-- What to do --
Rewrite the records below, changing each "How do I perform" to "How can I do" and keeping every other part the same.

* start Records provided *

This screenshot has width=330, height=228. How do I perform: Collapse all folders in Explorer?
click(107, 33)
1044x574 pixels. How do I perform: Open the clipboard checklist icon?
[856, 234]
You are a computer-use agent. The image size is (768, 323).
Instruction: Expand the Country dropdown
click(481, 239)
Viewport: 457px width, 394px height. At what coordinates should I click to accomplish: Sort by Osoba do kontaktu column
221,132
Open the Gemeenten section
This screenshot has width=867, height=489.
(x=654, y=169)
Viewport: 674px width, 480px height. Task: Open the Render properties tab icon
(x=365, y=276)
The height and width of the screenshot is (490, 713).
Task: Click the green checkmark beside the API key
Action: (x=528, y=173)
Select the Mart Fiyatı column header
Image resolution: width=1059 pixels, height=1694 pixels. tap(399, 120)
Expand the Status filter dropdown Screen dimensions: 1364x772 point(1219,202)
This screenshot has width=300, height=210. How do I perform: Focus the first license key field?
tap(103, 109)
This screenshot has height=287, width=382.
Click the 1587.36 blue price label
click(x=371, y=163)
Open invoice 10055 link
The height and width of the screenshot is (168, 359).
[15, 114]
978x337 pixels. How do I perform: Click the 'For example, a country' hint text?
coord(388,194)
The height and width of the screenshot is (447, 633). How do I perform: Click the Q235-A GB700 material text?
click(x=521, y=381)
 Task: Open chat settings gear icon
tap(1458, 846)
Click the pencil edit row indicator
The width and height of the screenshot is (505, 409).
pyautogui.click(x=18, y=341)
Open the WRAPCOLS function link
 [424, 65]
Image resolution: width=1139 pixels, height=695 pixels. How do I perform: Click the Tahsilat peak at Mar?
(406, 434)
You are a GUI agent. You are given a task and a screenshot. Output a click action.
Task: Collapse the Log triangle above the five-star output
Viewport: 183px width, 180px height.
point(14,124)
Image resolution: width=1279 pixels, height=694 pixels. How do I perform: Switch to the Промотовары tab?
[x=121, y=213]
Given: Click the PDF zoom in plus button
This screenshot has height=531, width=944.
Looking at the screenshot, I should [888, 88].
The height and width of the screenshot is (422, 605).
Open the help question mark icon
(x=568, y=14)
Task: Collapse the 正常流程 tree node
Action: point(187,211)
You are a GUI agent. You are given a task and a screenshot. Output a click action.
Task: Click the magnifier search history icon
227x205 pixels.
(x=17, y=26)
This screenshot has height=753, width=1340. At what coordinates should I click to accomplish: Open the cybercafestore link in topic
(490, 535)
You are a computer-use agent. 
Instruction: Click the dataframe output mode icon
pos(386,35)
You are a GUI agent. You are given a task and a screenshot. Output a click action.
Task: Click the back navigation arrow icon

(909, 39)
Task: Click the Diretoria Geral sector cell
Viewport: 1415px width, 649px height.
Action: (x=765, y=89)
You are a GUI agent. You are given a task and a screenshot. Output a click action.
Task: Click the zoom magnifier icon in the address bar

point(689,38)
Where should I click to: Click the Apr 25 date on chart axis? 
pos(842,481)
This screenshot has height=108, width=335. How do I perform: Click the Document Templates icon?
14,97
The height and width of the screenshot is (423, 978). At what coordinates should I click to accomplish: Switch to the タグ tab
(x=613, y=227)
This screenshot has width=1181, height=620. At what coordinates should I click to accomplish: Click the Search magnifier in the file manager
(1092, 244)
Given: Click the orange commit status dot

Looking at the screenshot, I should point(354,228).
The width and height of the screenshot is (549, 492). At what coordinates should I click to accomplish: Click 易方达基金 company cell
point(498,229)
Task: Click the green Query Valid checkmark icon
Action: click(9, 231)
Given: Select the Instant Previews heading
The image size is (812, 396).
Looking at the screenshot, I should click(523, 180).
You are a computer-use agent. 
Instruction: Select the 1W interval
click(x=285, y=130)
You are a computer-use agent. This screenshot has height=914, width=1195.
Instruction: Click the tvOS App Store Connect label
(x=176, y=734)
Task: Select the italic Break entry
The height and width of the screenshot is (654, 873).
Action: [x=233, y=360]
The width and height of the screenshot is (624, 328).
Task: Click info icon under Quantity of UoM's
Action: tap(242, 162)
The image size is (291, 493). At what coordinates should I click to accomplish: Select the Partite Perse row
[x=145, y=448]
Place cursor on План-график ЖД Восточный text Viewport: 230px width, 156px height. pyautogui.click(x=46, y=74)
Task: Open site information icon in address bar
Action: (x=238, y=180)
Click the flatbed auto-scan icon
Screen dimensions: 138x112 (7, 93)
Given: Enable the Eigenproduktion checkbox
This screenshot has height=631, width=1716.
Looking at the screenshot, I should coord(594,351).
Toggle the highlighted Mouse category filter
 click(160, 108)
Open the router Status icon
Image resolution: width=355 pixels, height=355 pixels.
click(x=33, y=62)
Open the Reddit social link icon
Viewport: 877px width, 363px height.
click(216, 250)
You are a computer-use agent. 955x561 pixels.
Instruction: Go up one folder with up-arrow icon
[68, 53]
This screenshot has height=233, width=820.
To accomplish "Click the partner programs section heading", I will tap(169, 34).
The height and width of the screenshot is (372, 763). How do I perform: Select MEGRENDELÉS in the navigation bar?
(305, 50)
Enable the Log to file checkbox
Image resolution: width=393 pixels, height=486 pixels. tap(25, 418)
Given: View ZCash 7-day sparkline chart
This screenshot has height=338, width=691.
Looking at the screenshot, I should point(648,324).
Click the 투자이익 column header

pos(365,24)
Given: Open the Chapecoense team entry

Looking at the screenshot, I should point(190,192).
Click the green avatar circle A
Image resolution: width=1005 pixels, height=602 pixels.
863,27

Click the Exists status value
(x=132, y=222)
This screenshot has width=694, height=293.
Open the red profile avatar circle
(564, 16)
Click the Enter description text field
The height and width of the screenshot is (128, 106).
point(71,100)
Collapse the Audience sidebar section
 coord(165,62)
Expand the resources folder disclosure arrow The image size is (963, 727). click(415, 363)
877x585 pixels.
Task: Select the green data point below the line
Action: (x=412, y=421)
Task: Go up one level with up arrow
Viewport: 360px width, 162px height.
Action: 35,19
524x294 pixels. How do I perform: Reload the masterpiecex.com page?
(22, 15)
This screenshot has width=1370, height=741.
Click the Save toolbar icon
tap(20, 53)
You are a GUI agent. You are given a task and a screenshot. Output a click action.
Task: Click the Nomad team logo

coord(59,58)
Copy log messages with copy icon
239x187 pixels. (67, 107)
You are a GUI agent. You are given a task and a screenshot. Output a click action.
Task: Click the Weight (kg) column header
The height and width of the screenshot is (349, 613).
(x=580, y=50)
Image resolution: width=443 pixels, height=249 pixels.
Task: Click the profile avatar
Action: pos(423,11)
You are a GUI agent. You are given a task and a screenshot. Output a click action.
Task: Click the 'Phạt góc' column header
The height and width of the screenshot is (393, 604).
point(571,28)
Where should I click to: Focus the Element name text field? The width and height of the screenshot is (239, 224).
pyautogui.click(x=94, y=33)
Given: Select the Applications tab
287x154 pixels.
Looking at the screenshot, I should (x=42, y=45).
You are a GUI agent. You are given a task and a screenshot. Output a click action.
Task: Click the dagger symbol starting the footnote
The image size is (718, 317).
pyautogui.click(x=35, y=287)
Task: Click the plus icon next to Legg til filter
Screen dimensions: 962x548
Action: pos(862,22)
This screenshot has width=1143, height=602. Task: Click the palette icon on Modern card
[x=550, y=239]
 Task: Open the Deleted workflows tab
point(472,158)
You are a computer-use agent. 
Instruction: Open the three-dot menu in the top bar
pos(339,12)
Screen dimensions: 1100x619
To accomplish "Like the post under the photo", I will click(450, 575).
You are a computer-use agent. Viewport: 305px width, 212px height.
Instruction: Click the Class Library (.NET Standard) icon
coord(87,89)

* end Records provided *

-- The answer --
This screenshot has width=330, height=228. How can I do: Collapse all folders in Explorer?
click(107, 33)
1044x574 pixels. How can I do: Open the clipboard checklist icon?
[856, 234]
You are a computer-use agent. The image size is (768, 323).
Instruction: Expand the Country dropdown
click(481, 239)
Viewport: 457px width, 394px height. At what coordinates should I click to accomplish: Sort by Osoba do kontaktu column
221,132
Open the Gemeenten section
This screenshot has width=867, height=489.
(x=654, y=169)
Viewport: 674px width, 480px height. Task: Open the Render properties tab icon
(x=365, y=276)
The height and width of the screenshot is (490, 713).
Task: Click the green checkmark beside the API key
Action: (x=528, y=173)
Select the Mart Fiyatı column header
Image resolution: width=1059 pixels, height=1694 pixels. tap(399, 120)
Expand the Status filter dropdown Screen dimensions: 1364x772 point(1219,202)
This screenshot has width=300, height=210. How can I do: Focus the first license key field?
tap(103, 109)
This screenshot has height=287, width=382.
Click the 1587.36 blue price label
click(x=371, y=163)
Open invoice 10055 link
The height and width of the screenshot is (168, 359).
[15, 114]
978x337 pixels. How can I do: Click the 'For example, a country' hint text?
coord(388,194)
The height and width of the screenshot is (447, 633). How can I do: Click the Q235-A GB700 material text?
click(x=521, y=381)
 Task: Open chat settings gear icon
tap(1458, 846)
Click the pencil edit row indicator
The width and height of the screenshot is (505, 409).
pyautogui.click(x=18, y=341)
Open the WRAPCOLS function link
 [424, 65]
Image resolution: width=1139 pixels, height=695 pixels. How can I do: Click the Tahsilat peak at Mar?
(406, 434)
You are a GUI agent. You are given a task and a screenshot. Output a click action.
Task: Collapse the Log triangle above the five-star output
Viewport: 183px width, 180px height.
point(14,124)
Image resolution: width=1279 pixels, height=694 pixels. How can I do: Switch to the Промотовары tab?
[x=121, y=213]
Given: Click the PDF zoom in plus button
This screenshot has height=531, width=944.
Looking at the screenshot, I should [888, 88].
The height and width of the screenshot is (422, 605).
Open the help question mark icon
(x=568, y=14)
Task: Collapse the 正常流程 tree node
Action: point(187,211)
You are a GUI agent. You are given a task and a screenshot. Output a click action.
Task: Click the magnifier search history icon
227x205 pixels.
(x=17, y=26)
This screenshot has height=753, width=1340. At what coordinates should I click to accomplish: Open the cybercafestore link in topic
(490, 535)
You are a computer-use agent. 
Instruction: Click the dataframe output mode icon
pos(386,35)
You are a GUI agent. You are given a task and a screenshot. Output a click action.
Task: Click the back navigation arrow icon

(909, 39)
Task: Click the Diretoria Geral sector cell
Viewport: 1415px width, 649px height.
Action: (x=765, y=89)
You are a GUI agent. You are given a task and a screenshot. Output a click action.
Task: Click the zoom magnifier icon in the address bar

point(689,38)
Where should I click to: Click the Apr 25 date on chart axis? 
pos(842,481)
This screenshot has height=108, width=335. How can I do: Click the Document Templates icon?
14,97
The height and width of the screenshot is (423, 978). At what coordinates should I click to accomplish: Switch to the タグ tab
(x=613, y=227)
This screenshot has width=1181, height=620. At what coordinates should I click to accomplish: Click the Search magnifier in the file manager
(1092, 244)
Given: Click the orange commit status dot

Looking at the screenshot, I should point(354,228).
The width and height of the screenshot is (549, 492). At what coordinates should I click to accomplish: Click 易方达基金 company cell
point(498,229)
Task: Click the green Query Valid checkmark icon
Action: click(9, 231)
Given: Select the Instant Previews heading
The image size is (812, 396).
Looking at the screenshot, I should click(523, 180).
You are a computer-use agent. 
Instruction: Select the 1W interval
click(x=285, y=130)
You are a computer-use agent. This screenshot has height=914, width=1195.
Instruction: Click the tvOS App Store Connect label
(x=176, y=734)
Task: Select the italic Break entry
The height and width of the screenshot is (654, 873).
Action: [x=233, y=360]
The width and height of the screenshot is (624, 328).
Task: Click info icon under Quantity of UoM's
Action: tap(242, 162)
The image size is (291, 493). At what coordinates should I click to accomplish: Select the Partite Perse row
[x=145, y=448]
Place cursor on План-график ЖД Восточный text Viewport: 230px width, 156px height. pyautogui.click(x=46, y=74)
Task: Open site information icon in address bar
Action: (x=238, y=180)
Click the flatbed auto-scan icon
Screen dimensions: 138x112 (7, 93)
Given: Enable the Eigenproduktion checkbox
This screenshot has height=631, width=1716.
Looking at the screenshot, I should coord(594,351).
Toggle the highlighted Mouse category filter
 click(160, 108)
Open the router Status icon
Image resolution: width=355 pixels, height=355 pixels.
click(x=33, y=62)
Open the Reddit social link icon
Viewport: 877px width, 363px height.
click(216, 250)
You are a computer-use agent. 955x561 pixels.
Instruction: Go up one folder with up-arrow icon
[68, 53]
This screenshot has height=233, width=820.
To accomplish "Click the partner programs section heading", I will tap(169, 34).
The height and width of the screenshot is (372, 763). How can I do: Select MEGRENDELÉS in the navigation bar?
(305, 50)
Enable the Log to file checkbox
Image resolution: width=393 pixels, height=486 pixels. tap(25, 418)
Given: View ZCash 7-day sparkline chart
This screenshot has height=338, width=691.
Looking at the screenshot, I should point(648,324).
Click the 투자이익 column header

pos(365,24)
Given: Open the Chapecoense team entry

Looking at the screenshot, I should point(190,192).
Click the green avatar circle A
Image resolution: width=1005 pixels, height=602 pixels.
863,27

Click the Exists status value
(x=132, y=222)
This screenshot has width=694, height=293.
Open the red profile avatar circle
(564, 16)
Click the Enter description text field
The height and width of the screenshot is (128, 106).
point(71,100)
Collapse the Audience sidebar section
 coord(165,62)
Expand the resources folder disclosure arrow The image size is (963, 727). click(415, 363)
877x585 pixels.
Task: Select the green data point below the line
Action: (x=412, y=421)
Task: Go up one level with up arrow
Viewport: 360px width, 162px height.
Action: 35,19
524x294 pixels. How can I do: Reload the masterpiecex.com page?
(22, 15)
This screenshot has width=1370, height=741.
Click the Save toolbar icon
tap(20, 53)
You are a GUI agent. You are given a task and a screenshot. Output a click action.
Task: Click the Nomad team logo

coord(59,58)
Copy log messages with copy icon
239x187 pixels. (67, 107)
You are a GUI agent. You are given a task and a screenshot. Output a click action.
Task: Click the Weight (kg) column header
The height and width of the screenshot is (349, 613).
(x=580, y=50)
Image resolution: width=443 pixels, height=249 pixels.
Task: Click the profile avatar
Action: pos(423,11)
You are a GUI agent. You are given a task and a screenshot. Output a click action.
Task: Click the 'Phạt góc' column header
The height and width of the screenshot is (393, 604).
point(571,28)
Where should I click to: Focus the Element name text field? The width and height of the screenshot is (239, 224).
pyautogui.click(x=94, y=33)
Given: Select the Applications tab
287x154 pixels.
Looking at the screenshot, I should (x=42, y=45).
You are a GUI agent. You are given a task and a screenshot. Output a click action.
Task: Click the dagger symbol starting the footnote
The image size is (718, 317).
pyautogui.click(x=35, y=287)
Task: Click the plus icon next to Legg til filter
Screen dimensions: 962x548
Action: pos(862,22)
This screenshot has width=1143, height=602. Task: Click the palette icon on Modern card
[x=550, y=239]
 Task: Open the Deleted workflows tab
point(472,158)
You are a computer-use agent. 
Instruction: Open the three-dot menu in the top bar
pos(339,12)
Screen dimensions: 1100x619
To accomplish "Like the post under the photo", I will click(450, 575).
You are a computer-use agent. Viewport: 305px width, 212px height.
Instruction: Click the Class Library (.NET Standard) icon
coord(87,89)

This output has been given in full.